The aim of the 2013 workshop was to review the progress made since the 2010 workshop on the application of ‘omics technologies to chemical safety and assess the potential impact of these new technologies on the risk assessment of chemical substances.

In particular the workshop addressed the following points:

1. Case studies of the application of ‘omics data for risk assessment and regulatory (eco)toxicology.

2. Guidance to help to increase the intrinsic value of ‘omics data and stimulate its use in (eco)toxicology.

3. Impact of ‘omics sciences on the risk assessment process.

4. Can ‘omics data contribute to the elucidation of (1) life stage / subpopulation sensitivity, (2) low-dose effects and (3) the effects of mixtures?

Over a dozen case studies were presented from industry, regulatory agencies and academia (several European and North American Universities). In turn, four parallel syndicates groups discussed the following topics:

1. Assessing the opportunities for ‘omics to help improve (eco)toxicology.

2. Identifying what key data/knowledge is missing that would help improve (eco)toxicology.

3. Considering the main challenges for using ‘omics in risk assessment in general.

4. Considering the specific challenges for using ‘omics in human risk assessment.

One of the main conclusions of this workshop was that ‘omics data are particularly valuable for understanding modes of action via exposure-associated differential gene expression patterns and that such data are now being used to improve the quality of the risk assessment process. Moreover, ‘omics data are now also used for early recognition adverse outcome pathways from which mode of action may be inferred. There was general agreement that molecular ‘omics information should ideally be connected to the outcome of apical studies (phenotypic anchoring). Analysis of the most sensitive pathway for transcriptomics (at several pointsin time) allowed for a reasonable approximation of the NO(A)EL of the individual compounds studied. Bioinformatics was identified as a key area where efforts are needed since a great deal of data are being generated and require expert assembly and interpretation.

There are a number of opportunities for the use of ‘omics data for risk assessment of chemicals. The combined analysis of transcriptomics, proteomics and metabolomics should provide a better understanding of underlying mechanisms. Using ‘omics technologies in in vitro studies is an attractive way to investigate, and hopefully predict adverse outcome pathways. Combining such information with ‘omics data derived from current in vivo studies in which the whole organism response to a toxicant is better represented, should help to validate the in vitroapproach.

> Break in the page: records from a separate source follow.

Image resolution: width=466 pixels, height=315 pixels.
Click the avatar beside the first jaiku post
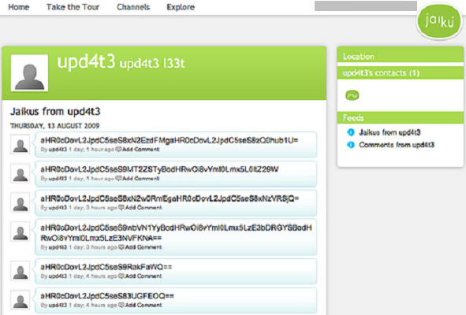click(x=21, y=145)
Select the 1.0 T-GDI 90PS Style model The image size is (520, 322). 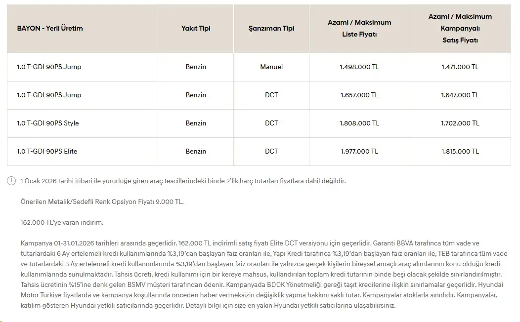click(48, 123)
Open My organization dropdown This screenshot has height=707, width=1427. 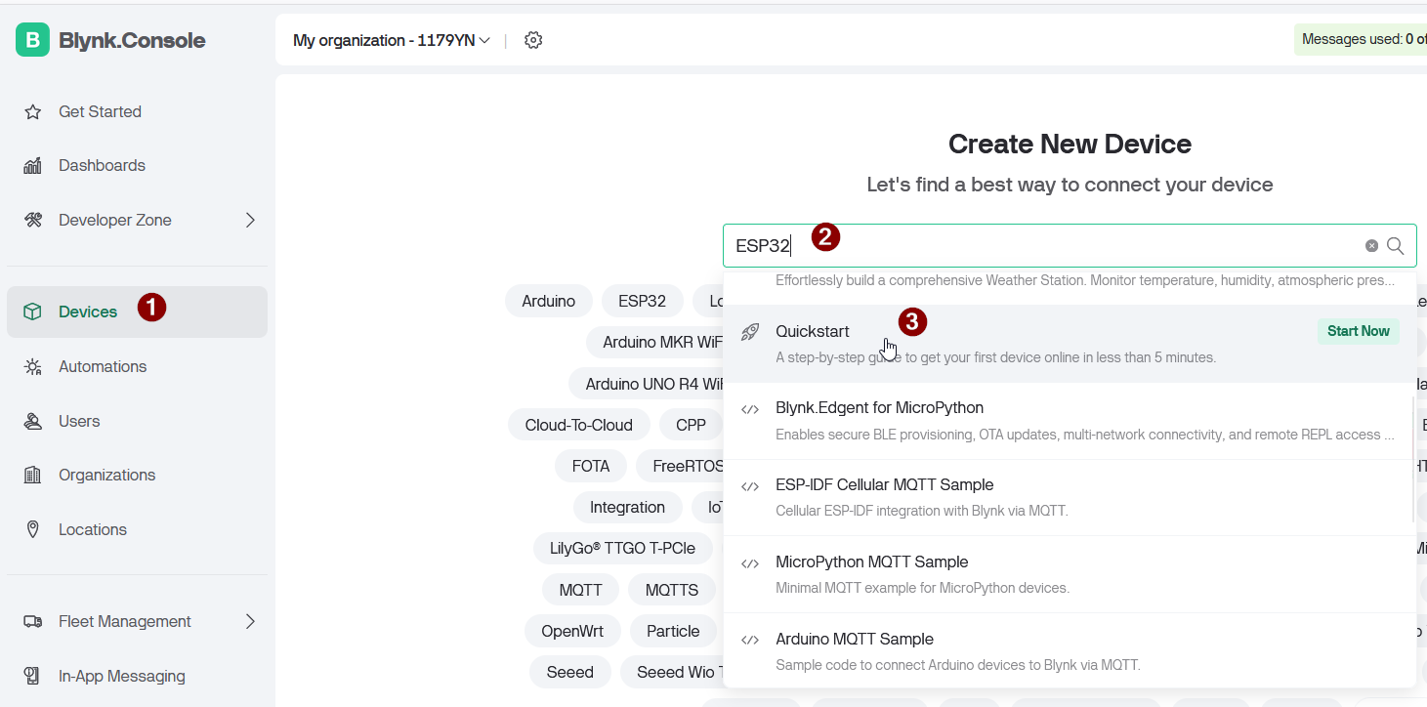pyautogui.click(x=392, y=40)
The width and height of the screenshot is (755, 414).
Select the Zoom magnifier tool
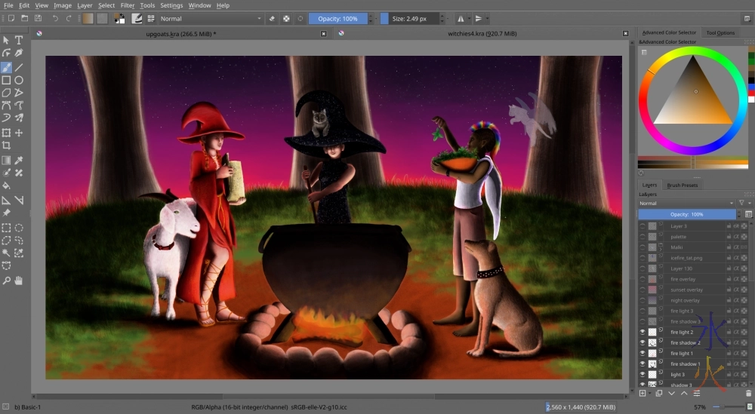[6, 281]
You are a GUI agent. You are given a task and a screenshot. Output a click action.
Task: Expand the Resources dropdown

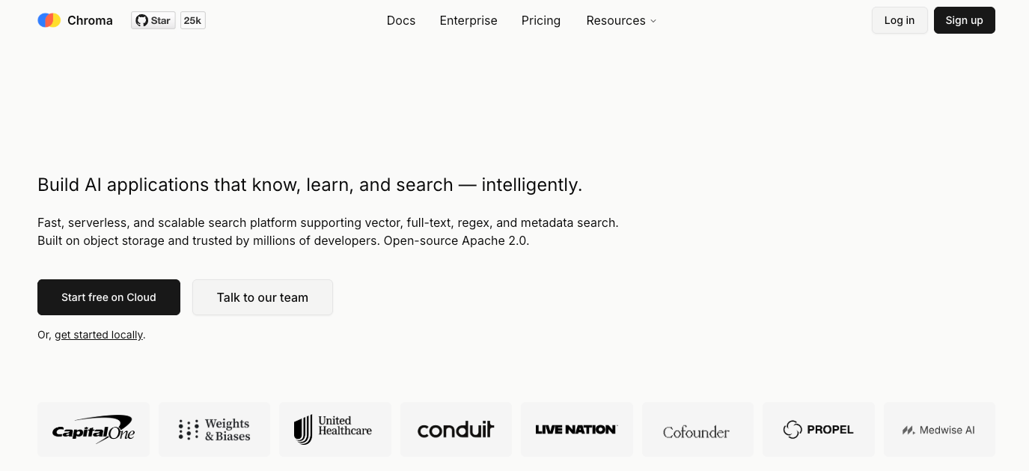point(616,20)
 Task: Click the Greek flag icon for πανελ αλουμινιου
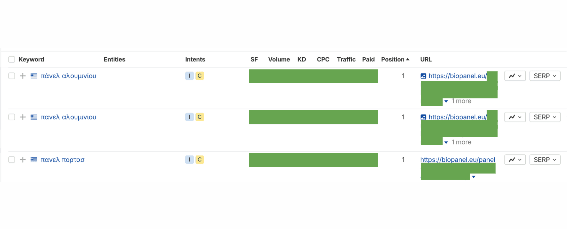coord(34,117)
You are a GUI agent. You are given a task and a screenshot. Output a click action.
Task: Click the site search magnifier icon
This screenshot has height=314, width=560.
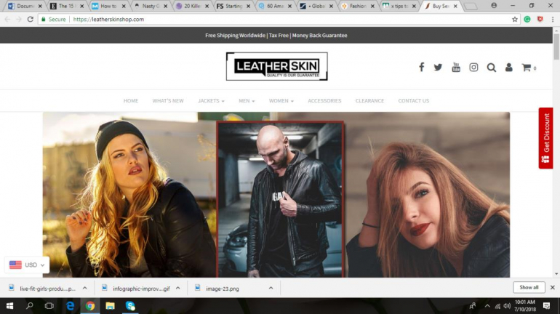pos(492,68)
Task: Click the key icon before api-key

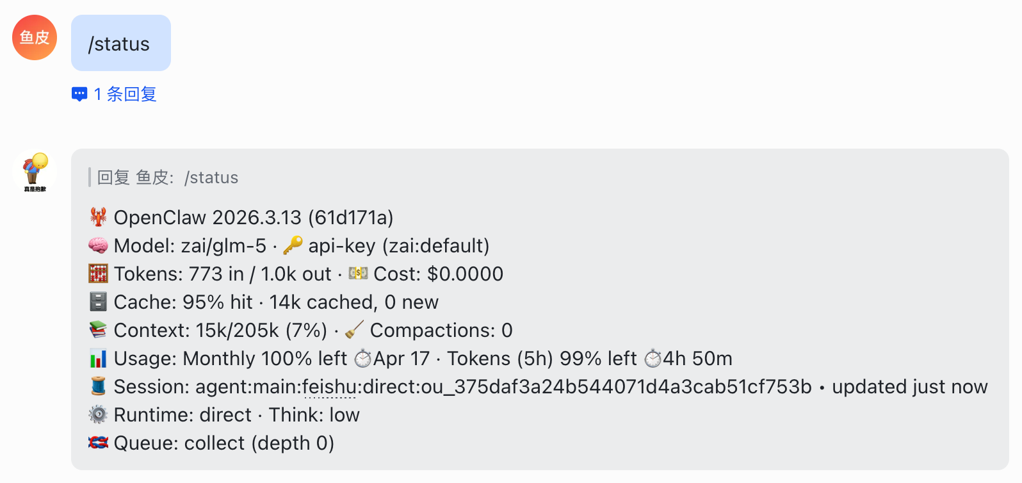Action: 293,245
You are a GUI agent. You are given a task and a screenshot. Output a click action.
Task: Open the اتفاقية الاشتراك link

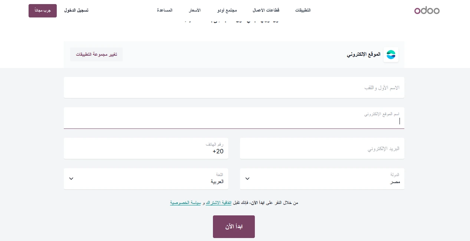218,203
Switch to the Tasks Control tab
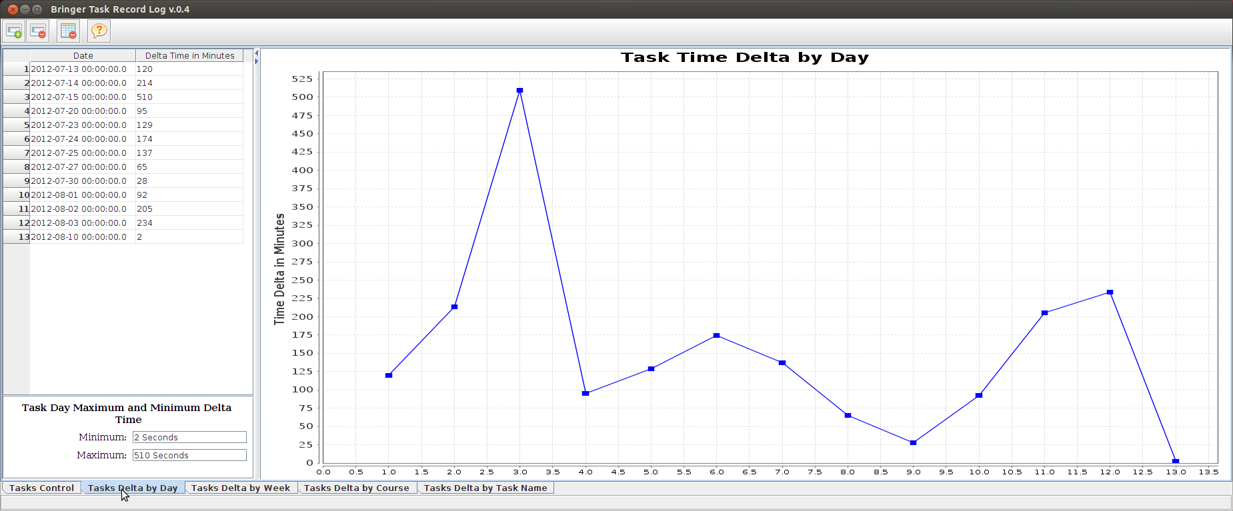1233x511 pixels. pos(41,488)
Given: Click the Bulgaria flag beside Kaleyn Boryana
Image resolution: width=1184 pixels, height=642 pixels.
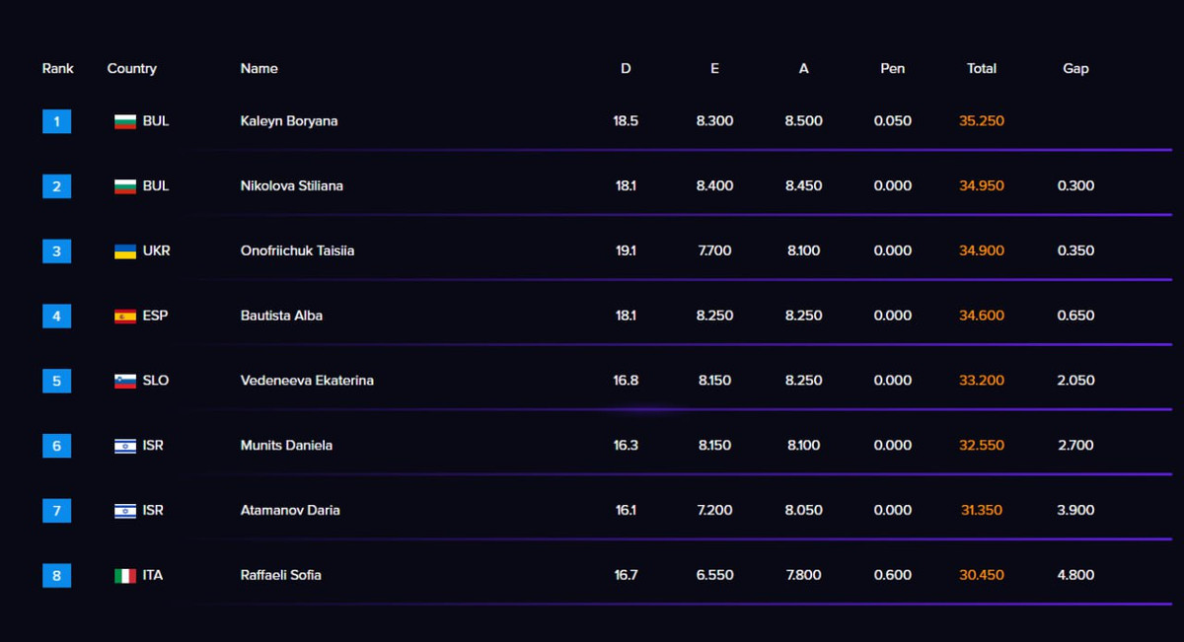Looking at the screenshot, I should click(x=125, y=121).
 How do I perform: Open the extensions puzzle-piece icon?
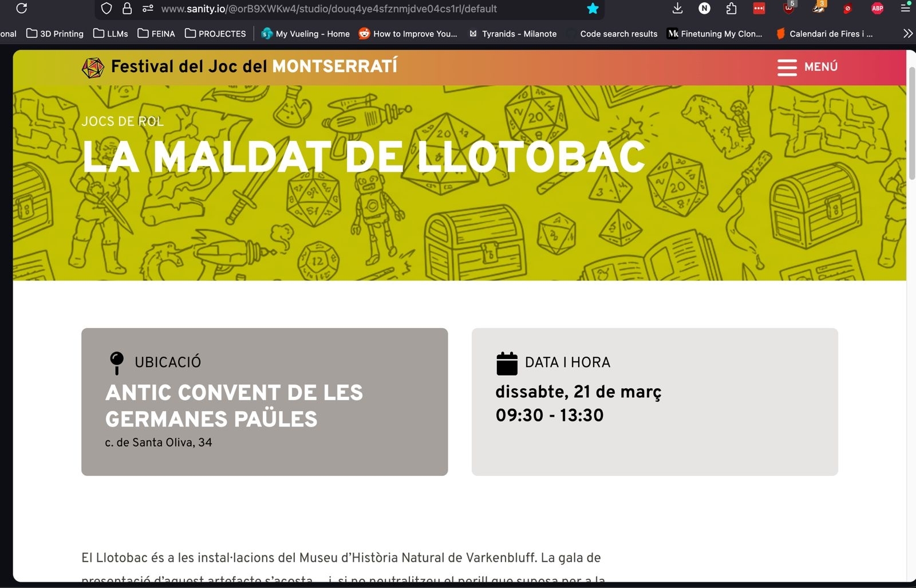(731, 9)
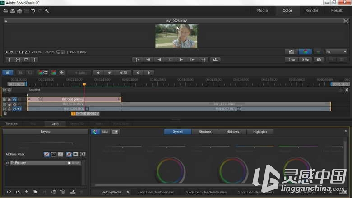
Task: Click the play forward button
Action: (181, 60)
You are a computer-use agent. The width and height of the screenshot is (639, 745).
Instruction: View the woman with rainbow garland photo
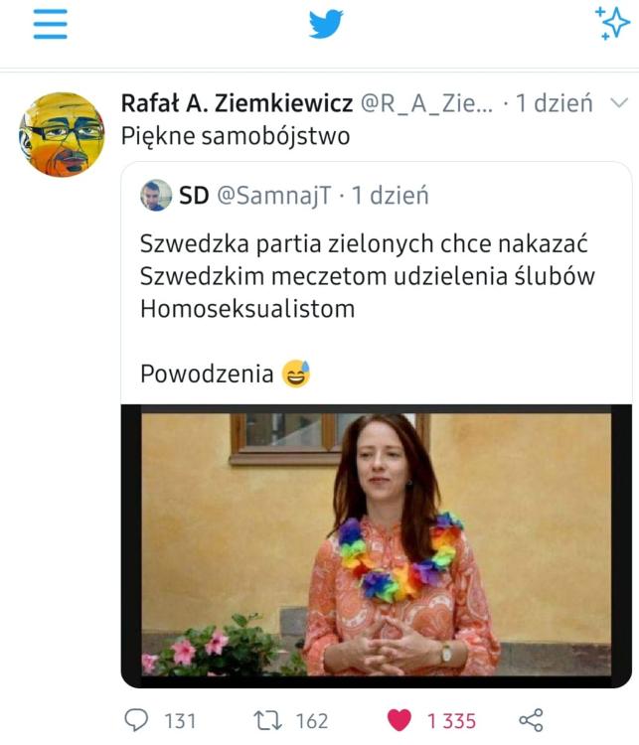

Progress is gaining pace and ‘omics tools are being used to identify biomarkers and guide study design towards shorter more targeted studies. However, predicting adversity from ‘omics data remains an important issue for the use of such data in the risk assessment process. A number of solutions have been discussed in this and previous workshops, e.g. use of Bradford Hill criteria, biological plausibility of associations, phenotypic anchoring, pathway / pattern development. The WHO IPCS MoA/ Human Relevance Framework can be used in a weight of evidence approach to confirm MoA where the outcome is already known or to predict potential apical effects based on evidence of ‘key events’ (molecular and physiological changes) being triggered in an adverse outcome pathway (AOP).

Overall, it was concluded that with more standardisation in study protocols studies and a better understanding of the association of differentially expressed genes with modes of action the relevance of animal (or in vitro) data for human and environmental risk assessment will be improved by the inclusion of data obtained with ‘omics technologies.